The Northern Flicker (Colaptes auratus), a large, colorful woodpecker, is a highly noticeable part of our avifauna. This is largely due to its frequenting open habitats, where its boldly patterned plumage and often-loud vocalizations draw human attention to it.
While it often perches on the side of a tree like more typical members of its family, this quirky woodpecker spends much time foraging on the ground for ants, which make up most of its diet during the warmer months. Few other birds will eat ants more than occasionally, likely because of the strong concentrations of formic acid these insects carry in their bodies.
The flicker is a beautiful bird. Its back and the upper surfaces of its wings are a light brown with thin black horizontal barring, the underparts dappled with round black spots over a background of creamy off-white. The tail is black, contrasting with the largely white uppertail coverts, conspicuous in flight. The nape of the neck and crown are gray, interrupted by a bright red “V” on the upper nape. This gray turns to brown on the face and throat, underlined with a black “sideways crescent” separating the brown of the throat from speckled belly. The male has a black “mustache”, or malar stripe, extending from the base of the bill. The most striking part of this bird’s plumage is the underside of its wings, which flash a startling golden-yellow when the bird flies.
Like our other woodpeckers, this bird excavates nesting and roosting cavities in dead and dying trees, and these holes, when eventually abandoned, are important nest sites for many birds that nest in tree hollows but cannot excavate their own cavities. There is much competition with the non-native European Starling for nest sites, as the starlings often do not wait for the flickers to be done nesting before trying to appropriate a flicker hole. Though starlings are smaller and lighter in weight than flickers, with far less powerful bills and neck muscles, surprisingly the starlings almost always win a fight with flickers over a nest cavity.

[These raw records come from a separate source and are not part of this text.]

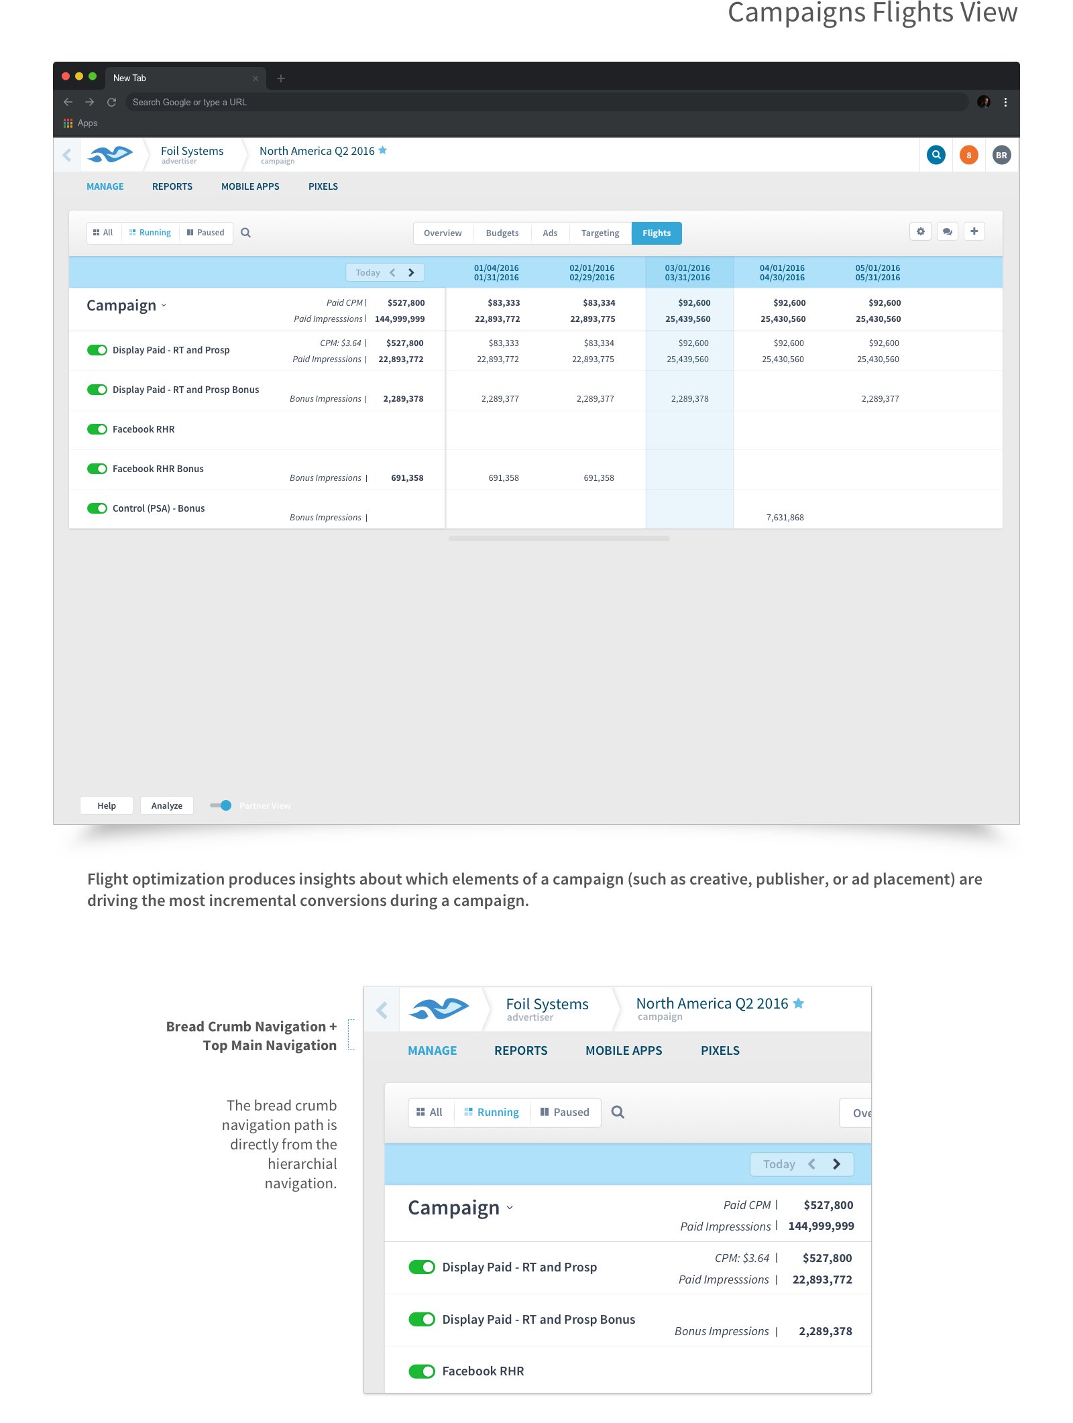Disable the Facebook RHR flight toggle
This screenshot has height=1423, width=1073.
[x=97, y=429]
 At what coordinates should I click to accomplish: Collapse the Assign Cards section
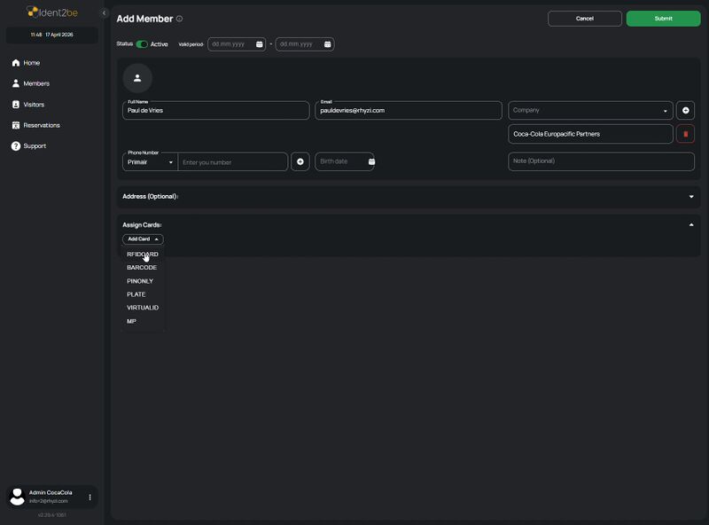pyautogui.click(x=692, y=224)
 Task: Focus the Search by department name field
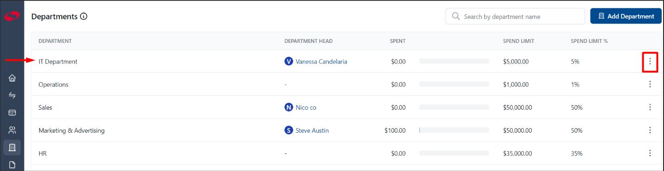coord(515,17)
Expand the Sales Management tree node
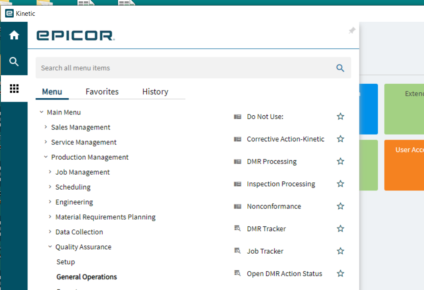The height and width of the screenshot is (290, 424). click(46, 127)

The Northern Flicker is experiencing a long term, continent-wide population decline; the reasons for this are not fully clear, but some possible factors include competition with starlings for nest sites and removal of dead trees in areas near human habitation that are otherwise suitable flicker habitat. Since this species often nests in suburban or semi-suburban landscapes, leaving dead trees and large dead limbs in areas that are not next to buildings or trails can help to locally increase populations of this lovely bird.